What was she to say to that? The idea that her sons would never know this place was wonderful, but that was like saying they would never know their own mother.

“Papa, why didn’t you tell me?”

“Tell you what? Things I never dreamed possible? It was Lord Byrn who arranged it. You must do a good piece for him. The best you can make, for he has been generous with you. A good bargain, yes? You make a brooch and get a fine husband in return.”

Was that how he saw it? A brooch for a husband, as if the two were marketable commodities.

“It is too cramped in here,” her father said. “We will go downstairs.”

Amber jolted in surprise. Her father never invited gentlemen to go down to the shop unless he intended to sell them something. “But what if someone comes to the cage?” Her grandfather hadn’t been able to accurately appraise anything for at least a year.

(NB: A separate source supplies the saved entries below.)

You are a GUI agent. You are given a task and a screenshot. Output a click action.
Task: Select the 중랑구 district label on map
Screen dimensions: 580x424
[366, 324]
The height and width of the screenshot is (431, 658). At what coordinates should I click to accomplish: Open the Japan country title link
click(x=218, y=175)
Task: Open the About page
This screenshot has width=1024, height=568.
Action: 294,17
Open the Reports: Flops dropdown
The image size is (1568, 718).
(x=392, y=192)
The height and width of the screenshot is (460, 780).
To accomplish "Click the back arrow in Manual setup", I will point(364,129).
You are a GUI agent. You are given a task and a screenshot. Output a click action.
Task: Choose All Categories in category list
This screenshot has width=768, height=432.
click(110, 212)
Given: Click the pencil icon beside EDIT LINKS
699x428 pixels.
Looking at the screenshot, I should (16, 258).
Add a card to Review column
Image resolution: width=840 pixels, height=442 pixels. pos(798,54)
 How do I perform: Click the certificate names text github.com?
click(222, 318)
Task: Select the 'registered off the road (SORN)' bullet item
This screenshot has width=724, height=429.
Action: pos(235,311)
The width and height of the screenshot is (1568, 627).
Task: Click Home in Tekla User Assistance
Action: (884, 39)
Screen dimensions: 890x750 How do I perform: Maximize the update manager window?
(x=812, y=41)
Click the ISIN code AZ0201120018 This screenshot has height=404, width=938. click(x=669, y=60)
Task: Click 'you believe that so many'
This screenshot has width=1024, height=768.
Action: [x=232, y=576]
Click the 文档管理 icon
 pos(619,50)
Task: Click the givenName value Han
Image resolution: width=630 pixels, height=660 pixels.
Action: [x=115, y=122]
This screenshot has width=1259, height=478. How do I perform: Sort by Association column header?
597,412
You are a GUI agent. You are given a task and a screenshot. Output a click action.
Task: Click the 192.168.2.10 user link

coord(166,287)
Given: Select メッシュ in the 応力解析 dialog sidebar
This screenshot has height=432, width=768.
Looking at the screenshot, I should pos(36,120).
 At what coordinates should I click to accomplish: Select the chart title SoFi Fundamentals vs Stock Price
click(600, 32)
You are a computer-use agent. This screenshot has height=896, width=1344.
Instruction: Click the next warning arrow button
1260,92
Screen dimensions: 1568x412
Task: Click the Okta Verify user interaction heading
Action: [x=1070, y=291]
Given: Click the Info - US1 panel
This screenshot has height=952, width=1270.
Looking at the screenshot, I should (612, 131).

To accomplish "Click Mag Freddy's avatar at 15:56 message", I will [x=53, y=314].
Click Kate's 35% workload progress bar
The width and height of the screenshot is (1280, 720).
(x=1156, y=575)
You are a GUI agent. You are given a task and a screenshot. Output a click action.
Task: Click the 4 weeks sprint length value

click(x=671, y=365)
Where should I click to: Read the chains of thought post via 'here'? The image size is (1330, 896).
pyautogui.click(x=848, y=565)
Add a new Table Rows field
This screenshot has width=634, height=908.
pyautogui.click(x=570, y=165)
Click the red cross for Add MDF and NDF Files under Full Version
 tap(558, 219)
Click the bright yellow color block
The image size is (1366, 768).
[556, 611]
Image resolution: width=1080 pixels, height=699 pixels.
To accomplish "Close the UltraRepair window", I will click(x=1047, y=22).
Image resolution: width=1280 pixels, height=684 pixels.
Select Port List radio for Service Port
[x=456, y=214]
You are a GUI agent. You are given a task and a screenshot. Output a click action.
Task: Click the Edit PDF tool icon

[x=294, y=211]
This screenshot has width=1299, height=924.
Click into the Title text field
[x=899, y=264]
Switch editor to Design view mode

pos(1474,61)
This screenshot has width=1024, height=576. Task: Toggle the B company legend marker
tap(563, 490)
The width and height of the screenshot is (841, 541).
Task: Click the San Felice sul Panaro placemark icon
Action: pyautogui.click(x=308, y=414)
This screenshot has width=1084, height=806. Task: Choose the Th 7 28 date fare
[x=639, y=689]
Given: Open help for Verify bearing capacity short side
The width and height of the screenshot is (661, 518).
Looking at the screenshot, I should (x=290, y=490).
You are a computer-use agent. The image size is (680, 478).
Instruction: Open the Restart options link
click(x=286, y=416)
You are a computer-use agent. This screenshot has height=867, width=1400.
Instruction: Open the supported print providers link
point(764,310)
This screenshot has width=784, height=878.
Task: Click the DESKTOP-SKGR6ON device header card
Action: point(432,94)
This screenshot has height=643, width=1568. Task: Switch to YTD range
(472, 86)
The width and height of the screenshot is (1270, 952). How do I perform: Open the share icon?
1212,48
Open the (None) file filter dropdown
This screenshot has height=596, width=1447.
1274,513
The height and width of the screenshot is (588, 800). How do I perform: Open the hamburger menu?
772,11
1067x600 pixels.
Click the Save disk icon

“Lina will send word, yes?”

Lina nodded in agreement.

“See? All good.” Then he turned to Lord Byrn. “We did not have time this afternoon for a toast. Let us go share a drink now, yes?”

“It would be my pleasure, Mr. Gohar.”

Her father snorted. “I left that name a long time ago. I am Mr. Gold here.”

He was Mr. Gold. She was Amber Gohar. And everybody wanted her to become Mrs. Somebody Else. Everybody, that is, except her. But no one was asking her. So, when Elliott and her father went downstairs, she followed like a silly child and said absolutely nothing.